Required work
Starting at the line that contains "The image size is (697, 297)." and running through the end of the records, list each line as a separate string in a JSON array, leaving out blank lines and pictures.

=-=-=-=-=

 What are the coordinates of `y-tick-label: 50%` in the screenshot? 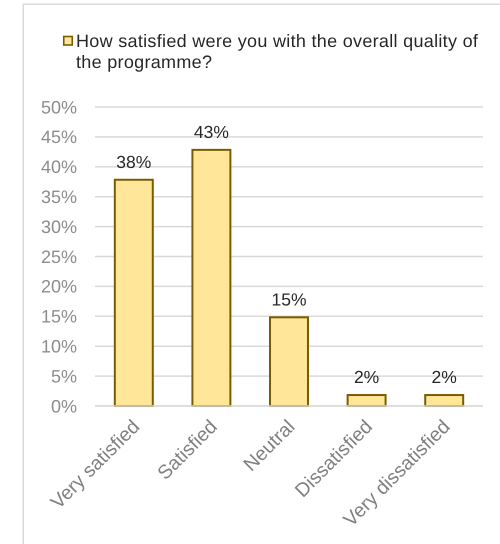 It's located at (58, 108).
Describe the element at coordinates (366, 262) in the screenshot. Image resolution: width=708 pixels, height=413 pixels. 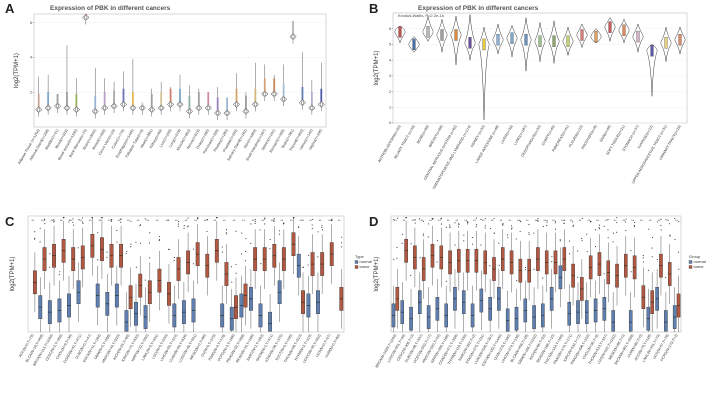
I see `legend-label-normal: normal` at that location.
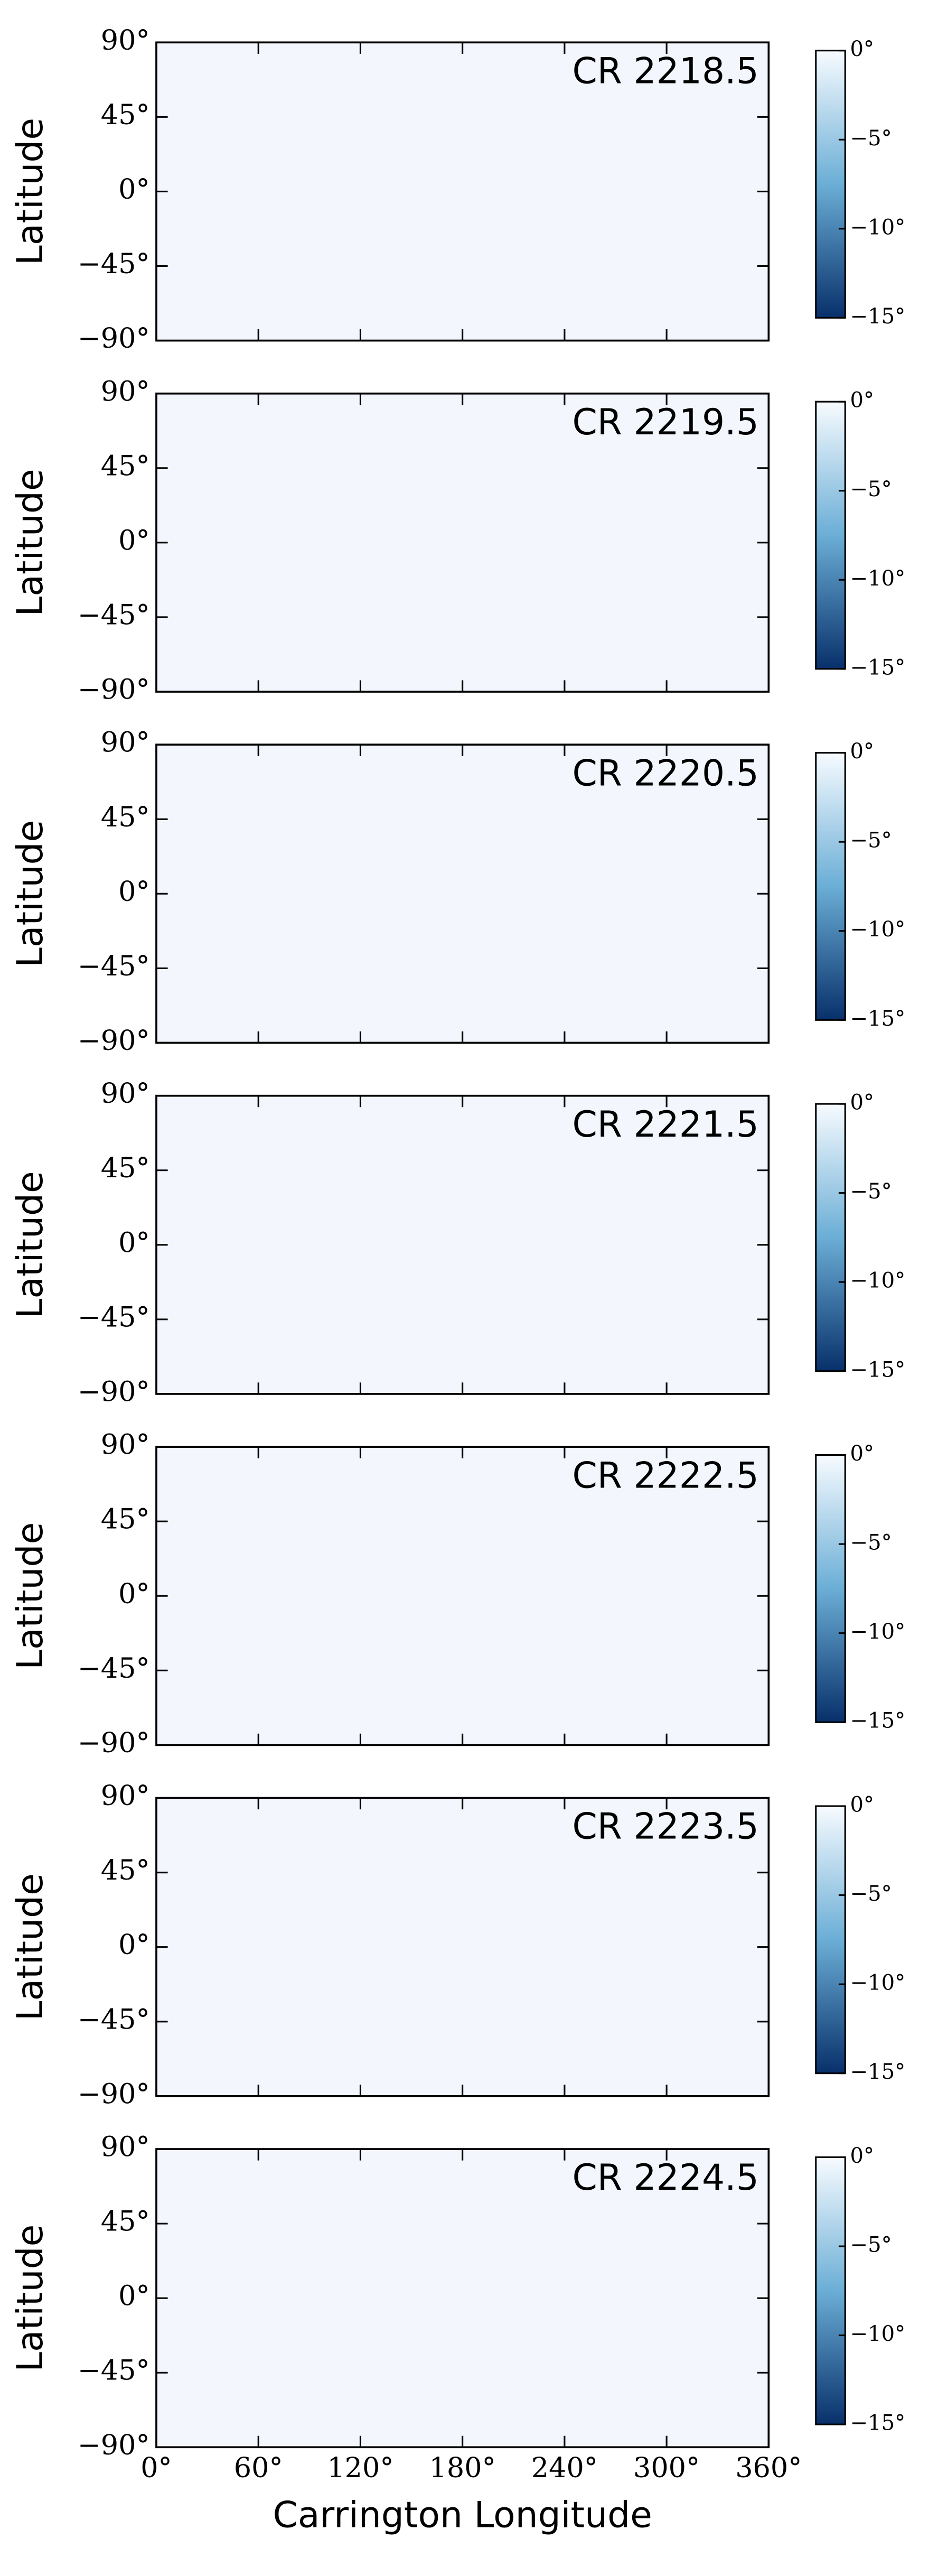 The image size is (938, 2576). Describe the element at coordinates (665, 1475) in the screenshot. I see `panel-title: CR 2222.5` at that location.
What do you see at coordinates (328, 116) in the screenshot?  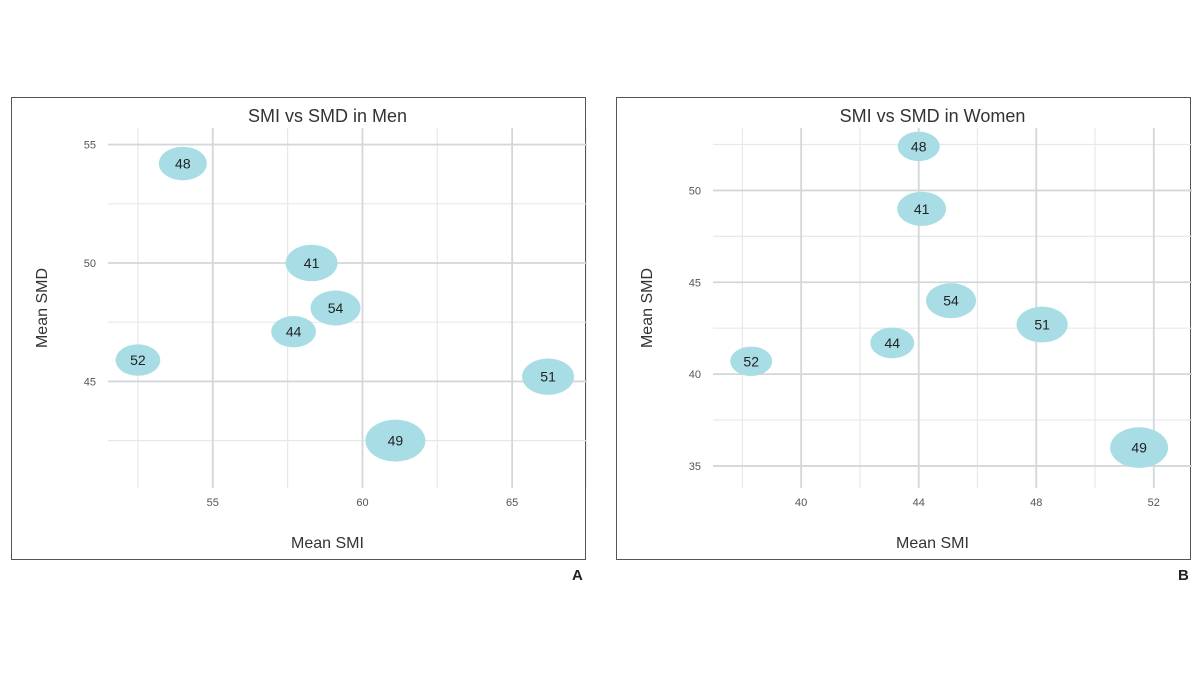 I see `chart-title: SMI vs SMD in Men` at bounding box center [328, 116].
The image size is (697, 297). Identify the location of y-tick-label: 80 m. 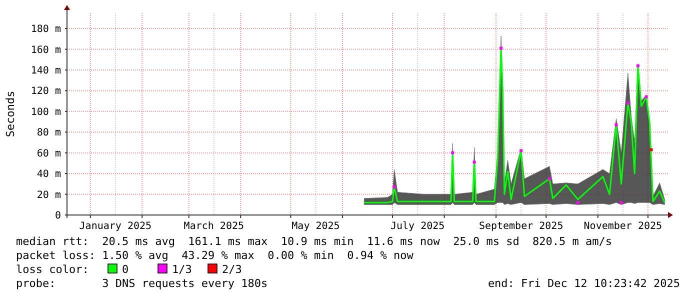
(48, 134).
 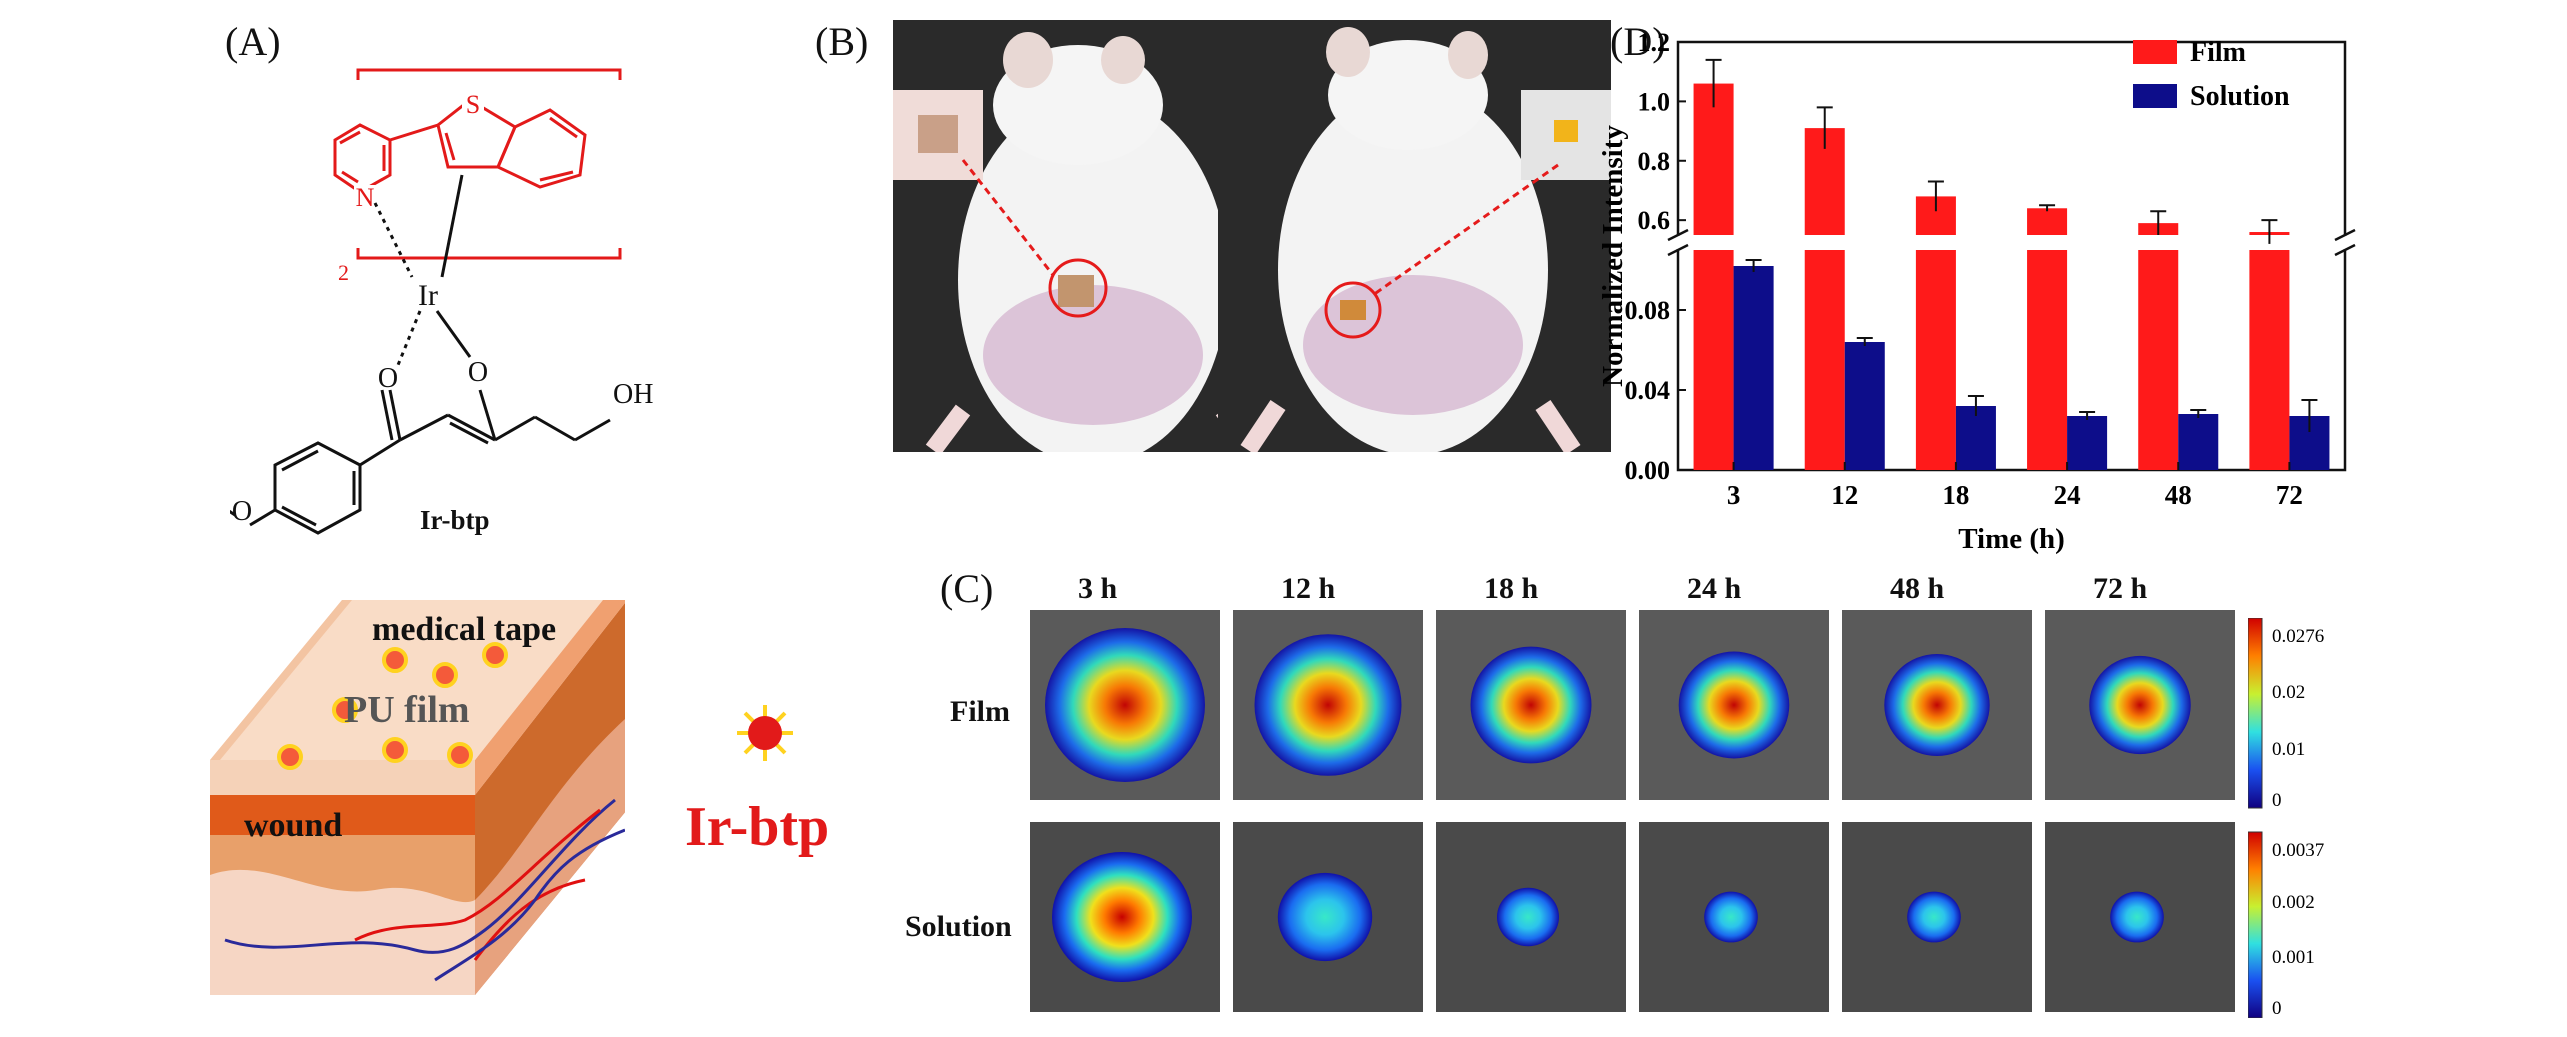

=-=-=-=-=

Answer space
[
  "The image size is (697, 297). Identify the location of y-tick-label: 80 m. ",
  "(48, 134)."
]